Not as pathetic, but more sad, is the case of the girls who are obscene. To be obscene in dress is common, and something every mother and father has to fight against in their teenage girls who don’t realize the effect of their undress. But what is the purpose of obscene language? I hear a lot of it every time I stand on Third Street protesting abortion, along with shouts of, “Yes, I know it’s a baby but I want to kill it!”. I think they’re trying to show they’re tough, just like Nixon. Nixon, though, wasn’t trying to get a date. What man wants a woman who talks in obscenities? It’s similar to girls who pierce their noses. No man thinks a ring in a nose is attractive. As one X post put it, “Ladies, stop putting that stupid bull ring in your nose. You look disgusting. No one thinks it’s attractive.” (X and “Nose ring theory”.) Men think it’s repulsive. The only exception to this is that having a nose ring or using obscene language does indicate that you’re easy, to be had for something between $200 and a large Budweiser.

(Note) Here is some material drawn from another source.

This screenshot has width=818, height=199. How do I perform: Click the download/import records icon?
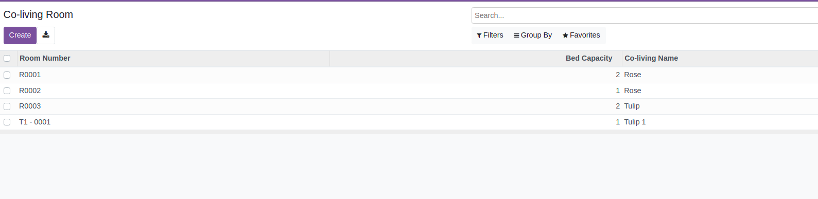point(46,35)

More could be said on this topic, and I hope others will write on it. I will end, though, with Colossians 3:8:
But now ye also put off all these; anger, wrath, malice, blasphemy, filthy communication out of your mouth.
Footnotes
I’m a Christian, an evangelical, even a fundamentalist, if you like. Our fashion nowadays is to say we are all sinners, but to be somewhat vague about exactly which sins. I’m pinning you down. I should include the obligatory and very important disclaimer, though. If you repent and decide to obey God, your sins— of which these are relatively minor— and you know what I mean— will be forgiven because of the death of Jesus on the Cross. You’re still disgusting, though. But so are we all.






Funny, a theologian I met last year just wrote an article on this topic: https://substack.com/@alastairroberts146619/note/c-253604897?r=1dx2xp&utm_medium=ios&utm_source=notes-share-action
That is not obscenity, or profanity, but it is in the general class of things which ought not to be public. Words describing it, howevr, do not offend us. This is a very interesting point, and deserves its own treatment.